First up, the artichokes. I love artichokes and it’s hard for me to not order them when they’re on an appetizer menu. Maybe it’s because they always seemed kind of mysterious. I’d never gone to the trouble of making them, so they always seemed indulgent somehow. The last time I ordered one was several months ago at a local sushi place (where I love everything I’ve ever had). Unfortunately, whatever it was served with was poured on top of it and it was beyond greasy (as in, grease dripping down my arms when I would bring each leaf up to my mouth). It was at that point I thought, “Wait, can’t you just steam these? It can’t be that hard…”

I still didn’t manage to get around to it! Then a visit from my dad and stepmom last week left me with a new Cook’s Illustrated cookbook, Perfect Vegetables. The book features information and recipes including each of more than 50 favorite vegetables — as chosen by the magazine’s editors. First up: artichokes. The time had come.

I had a bunch of random ingredients at home, including a spaghetti squash, peppers, onions, tomatoes and a few other random things. I had about 90 minutes until I said dinner was served, so I bolted to the store for artichokes, basil and a baguette and quickly got home and to work. Here’s how it all went down.

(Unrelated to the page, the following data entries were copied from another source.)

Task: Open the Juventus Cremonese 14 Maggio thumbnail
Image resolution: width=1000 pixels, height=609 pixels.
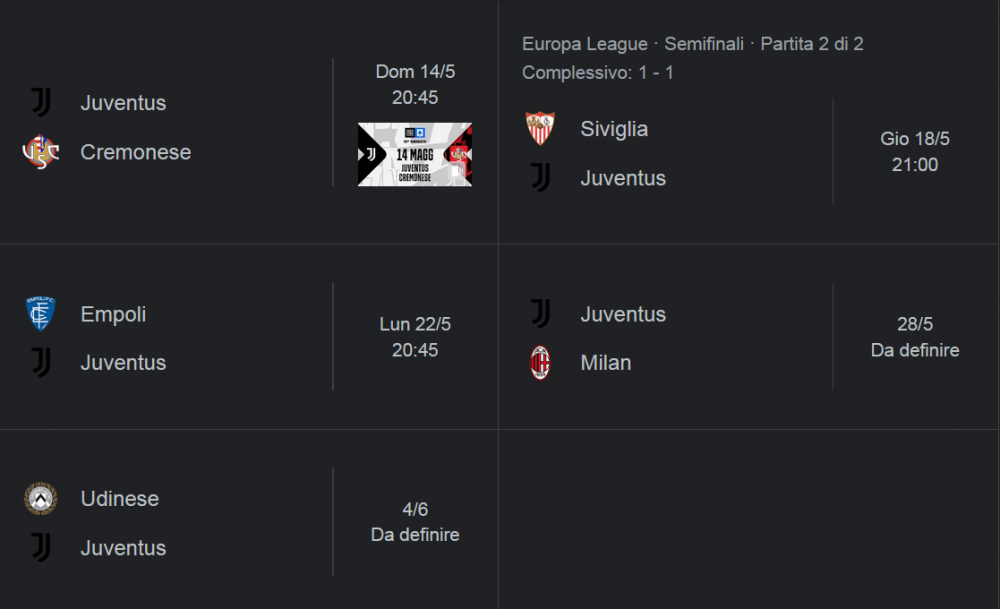Action: coord(415,154)
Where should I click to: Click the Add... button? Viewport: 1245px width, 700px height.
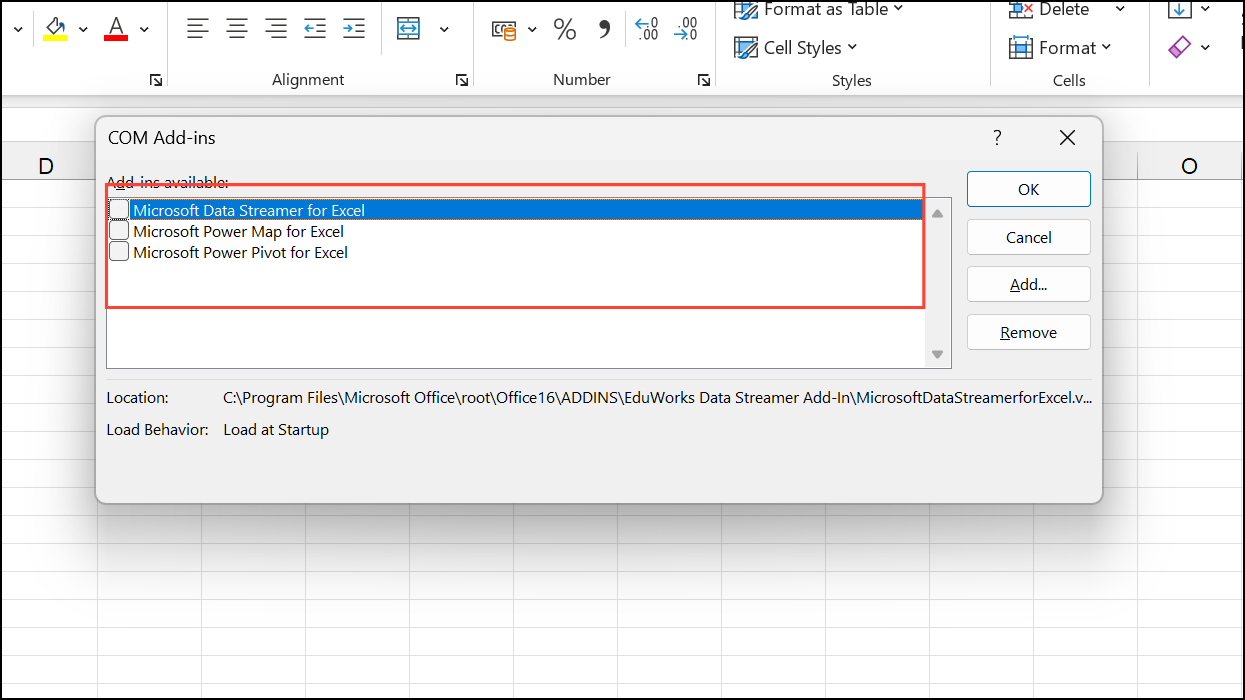pos(1028,285)
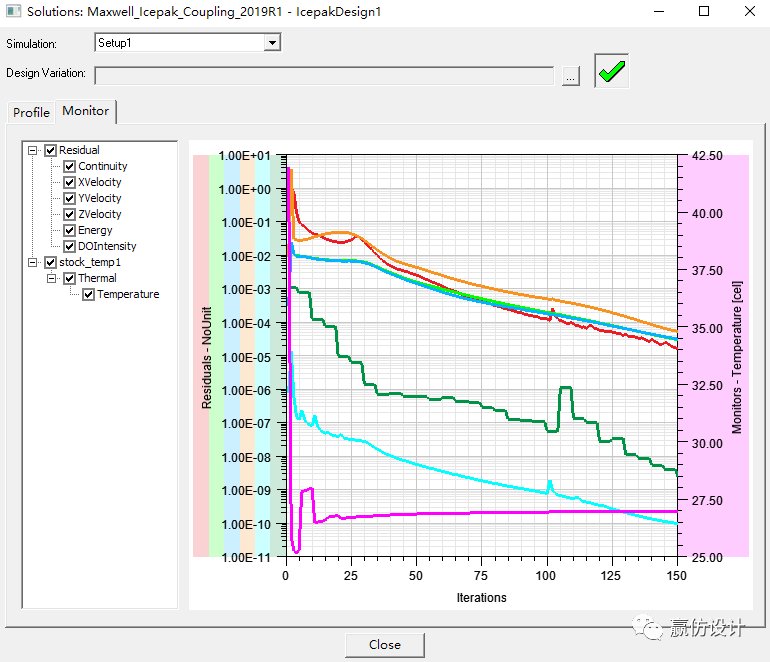Collapse the Residual tree node
This screenshot has height=662, width=770.
(x=33, y=151)
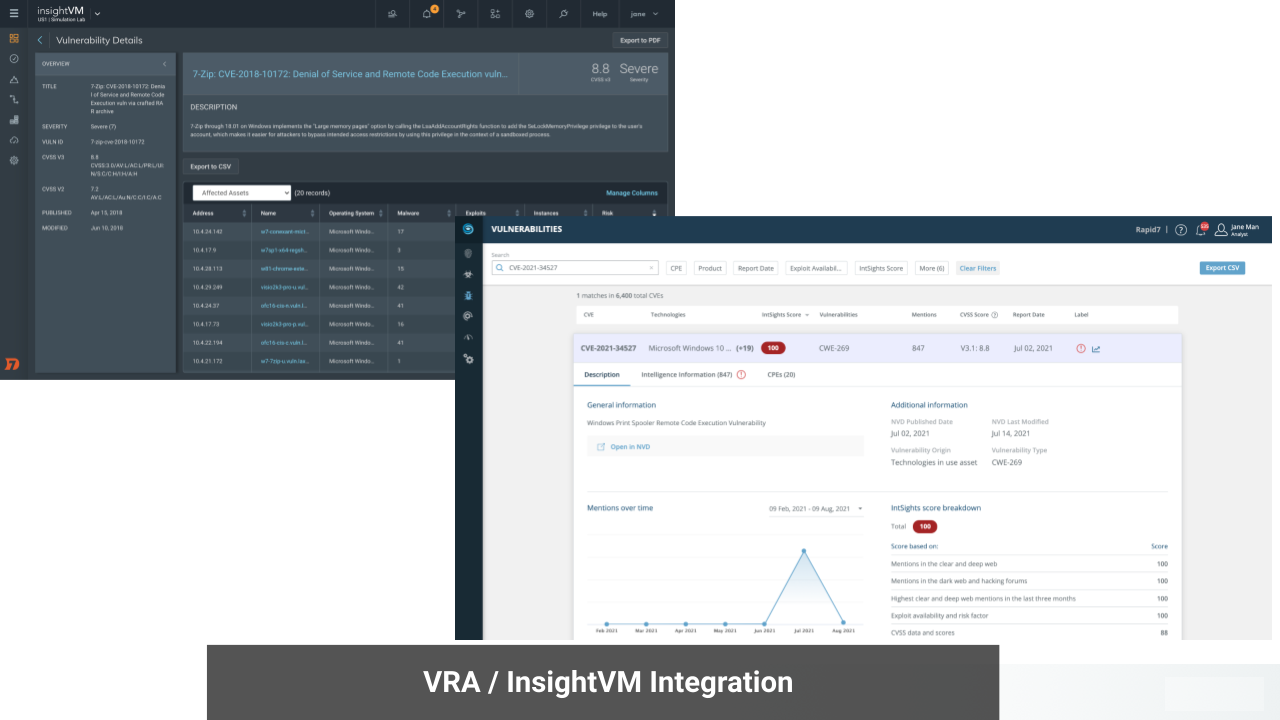Collapse the Overview panel
Screen dimensions: 1280x720
click(x=165, y=64)
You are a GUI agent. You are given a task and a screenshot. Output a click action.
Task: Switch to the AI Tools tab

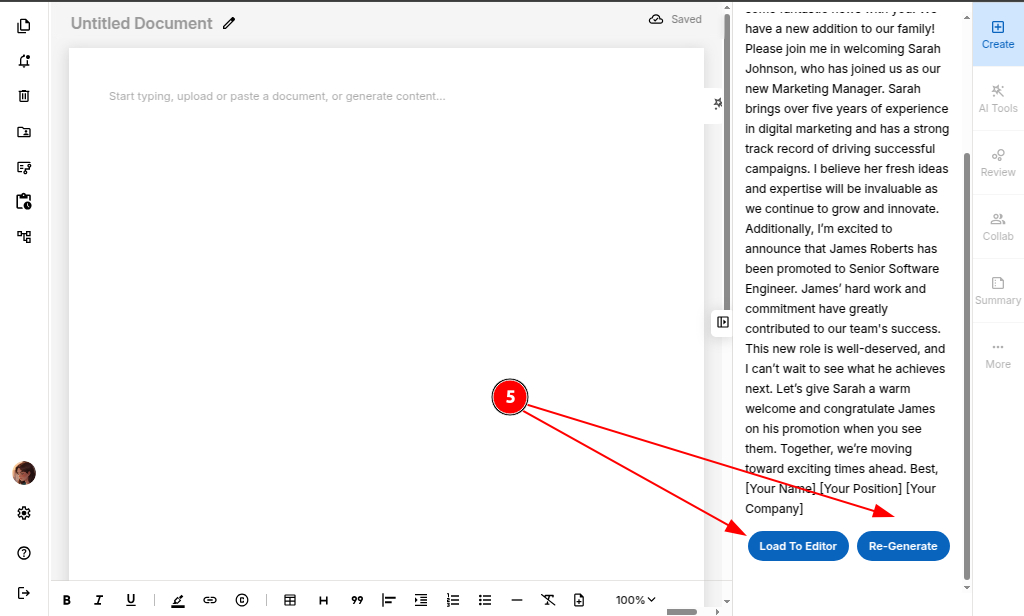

Artichokes with Mustard Tarragon Vinaigrette
I don’t know what to look for when it comes to artichokes. They were a lot more round than I feel like I usually see, but I grabbed two and figured it would all work out. It did! And considering tarragon is basically the only herb that survived my neglect this summer, I had to use the following dipping sauce of the three offered in the book.

Whisk together:
• 6 Tbsp. olive oil
• 1 Tbsp. red wine vinegar
• 1 Tbsp. Dijon mustard
• 1 Tbsp. minced fresh tarragon
• 1 medium garlic clove, minced
• salt and pepper to taste

This can be made ahead but Cook’s recommends adding the fresh herbs just before serving.

You will need 1-2 onions, 1 lemon, several cups of water and artichokes.

1. Fill a bowl with cold water. Cut a lemon in half and squeeze water in to the bowl, then drop lemon halves into it.

2. If artichokes have pin-like thorns on the ends of the leaves, grasp artichoke by the stem and cut tips of leaves with kitchen scissors. (I didn’t have to do this). Rest artichoke on cutting board and, holding the stem to steady it, cut off the top two layers of the leaves with a sharp chef’s knife. You can now cut the stem off to make for a flat bottom — and drop them in the lemon water.

3. Whether you have one large onion, or two smaller ones like I did, cut a 1 1/2-inch slice out of the center of an onion for each artichoke. Pop the center few rings out of each slice (so there’s a whole for steam to rise), leaving about 3-4 rings together intact — enough for the artichoke to rest on and remain steady. I don’t see any reason why a steamer wouldn’t work here as well, but I went with the ol’ onion trick they offered for the fun of it. (Oh, yes, this is my kind of fun.)

4. Place onions in bottom of large pot or dutch oven and fill with water (I used the lemon water) up to 1/2-inch below top of onion slices. Set artichokes on top of onions. Bring water to boil over medium-high heat. Cover and cook until the outer leaves release easily when pulled. About 30 minutes. Check the pot periodically to make sure the water hasn’t boiled dry — add as needed.

5. Remove artichokes with tongs and let cool 15 minutes before serving, or chill and serve cold (I did this with the leftovers — equally delicious). Remove each leaf, dip in vinaigrette, then scrape the bottom “meaty” part off with your teeth (basically the part covered in vinaigrette in the very top photo), discarding the bulk of the leaf. When you’ve removed all of the leaves, discard the hairy “choke” and eat the heart (with a fork and knife if you’re civilized. With your hands if you’re me). Delicious!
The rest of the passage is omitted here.